● Given data
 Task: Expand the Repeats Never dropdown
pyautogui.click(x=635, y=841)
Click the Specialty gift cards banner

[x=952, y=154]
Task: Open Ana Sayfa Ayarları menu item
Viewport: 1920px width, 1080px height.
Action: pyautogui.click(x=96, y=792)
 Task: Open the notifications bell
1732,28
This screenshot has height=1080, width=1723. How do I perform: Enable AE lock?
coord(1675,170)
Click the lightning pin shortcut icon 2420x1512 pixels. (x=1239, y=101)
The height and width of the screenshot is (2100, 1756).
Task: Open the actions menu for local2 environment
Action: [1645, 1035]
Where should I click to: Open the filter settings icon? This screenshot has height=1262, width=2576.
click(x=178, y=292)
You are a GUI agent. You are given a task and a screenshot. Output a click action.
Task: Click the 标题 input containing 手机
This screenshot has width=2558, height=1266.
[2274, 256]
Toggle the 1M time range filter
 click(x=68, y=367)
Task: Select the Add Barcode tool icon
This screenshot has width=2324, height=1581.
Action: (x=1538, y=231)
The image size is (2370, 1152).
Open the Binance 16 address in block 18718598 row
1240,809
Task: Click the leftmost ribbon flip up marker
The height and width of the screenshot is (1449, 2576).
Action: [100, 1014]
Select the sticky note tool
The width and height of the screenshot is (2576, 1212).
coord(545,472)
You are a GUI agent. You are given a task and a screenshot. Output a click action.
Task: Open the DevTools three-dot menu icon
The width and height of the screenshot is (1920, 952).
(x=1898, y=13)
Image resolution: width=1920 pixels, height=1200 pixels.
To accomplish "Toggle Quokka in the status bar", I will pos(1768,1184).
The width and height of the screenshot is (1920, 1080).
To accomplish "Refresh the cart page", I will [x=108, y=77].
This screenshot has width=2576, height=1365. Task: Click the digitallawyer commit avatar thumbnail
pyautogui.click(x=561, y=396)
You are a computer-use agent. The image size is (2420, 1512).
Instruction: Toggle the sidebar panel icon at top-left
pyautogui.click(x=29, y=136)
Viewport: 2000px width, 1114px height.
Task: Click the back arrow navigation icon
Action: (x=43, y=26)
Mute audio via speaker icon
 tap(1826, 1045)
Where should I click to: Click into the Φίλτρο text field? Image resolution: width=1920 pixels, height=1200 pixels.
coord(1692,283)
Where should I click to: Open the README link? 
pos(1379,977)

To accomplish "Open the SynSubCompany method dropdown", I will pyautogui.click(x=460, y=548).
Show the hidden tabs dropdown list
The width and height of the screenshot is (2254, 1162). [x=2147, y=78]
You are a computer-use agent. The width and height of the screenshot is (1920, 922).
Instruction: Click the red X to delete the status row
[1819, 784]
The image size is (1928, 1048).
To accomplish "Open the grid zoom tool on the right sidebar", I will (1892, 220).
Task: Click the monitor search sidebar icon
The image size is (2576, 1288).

● What the exercise asks
Line for line, set down the listing above again.

● Solved exercise
 Task: Expand the Repeats Never dropdown
pyautogui.click(x=635, y=841)
Click the Specialty gift cards banner

[x=952, y=154]
Task: Open Ana Sayfa Ayarları menu item
Viewport: 1920px width, 1080px height.
Action: pyautogui.click(x=96, y=792)
 Task: Open the notifications bell
1732,28
This screenshot has height=1080, width=1723. How do I perform: Enable AE lock?
coord(1675,170)
Click the lightning pin shortcut icon 2420x1512 pixels. (x=1239, y=101)
The height and width of the screenshot is (2100, 1756).
Task: Open the actions menu for local2 environment
Action: [1645, 1035]
Where should I click to: Open the filter settings icon? This screenshot has height=1262, width=2576.
click(x=178, y=292)
You are a GUI agent. You are given a task and a screenshot. Output a click action.
Task: Click the 标题 input containing 手机
This screenshot has width=2558, height=1266.
[2274, 256]
Toggle the 1M time range filter
 click(x=68, y=367)
Task: Select the Add Barcode tool icon
This screenshot has width=2324, height=1581.
Action: (x=1538, y=231)
The image size is (2370, 1152).
Open the Binance 16 address in block 18718598 row
1240,809
Task: Click the leftmost ribbon flip up marker
The height and width of the screenshot is (1449, 2576).
Action: [100, 1014]
Select the sticky note tool
The width and height of the screenshot is (2576, 1212).
coord(545,472)
You are a GUI agent. You are given a task and a screenshot. Output a click action.
Task: Open the DevTools three-dot menu icon
The width and height of the screenshot is (1920, 952).
(x=1898, y=13)
Image resolution: width=1920 pixels, height=1200 pixels.
To accomplish "Toggle Quokka in the status bar", I will pos(1768,1184).
The width and height of the screenshot is (1920, 1080).
To accomplish "Refresh the cart page", I will [x=108, y=77].
This screenshot has width=2576, height=1365. Task: Click the digitallawyer commit avatar thumbnail
pyautogui.click(x=561, y=396)
You are a computer-use agent. The image size is (2420, 1512).
Instruction: Toggle the sidebar panel icon at top-left
pyautogui.click(x=29, y=136)
Viewport: 2000px width, 1114px height.
Task: Click the back arrow navigation icon
Action: (x=43, y=26)
Mute audio via speaker icon
 tap(1826, 1045)
Where should I click to: Click into the Φίλτρο text field? Image resolution: width=1920 pixels, height=1200 pixels.
coord(1692,283)
Where should I click to: Open the README link? 
pos(1379,977)

To accomplish "Open the SynSubCompany method dropdown", I will pyautogui.click(x=460, y=548).
Show the hidden tabs dropdown list
The width and height of the screenshot is (2254, 1162). [x=2147, y=78]
You are a computer-use agent. The width and height of the screenshot is (1920, 922).
Instruction: Click the red X to delete the status row
[1819, 784]
The image size is (1928, 1048).
To accomplish "Open the grid zoom tool on the right sidebar", I will (1892, 220).
Task: Click the monitor search sidebar icon
The image size is (2576, 1288).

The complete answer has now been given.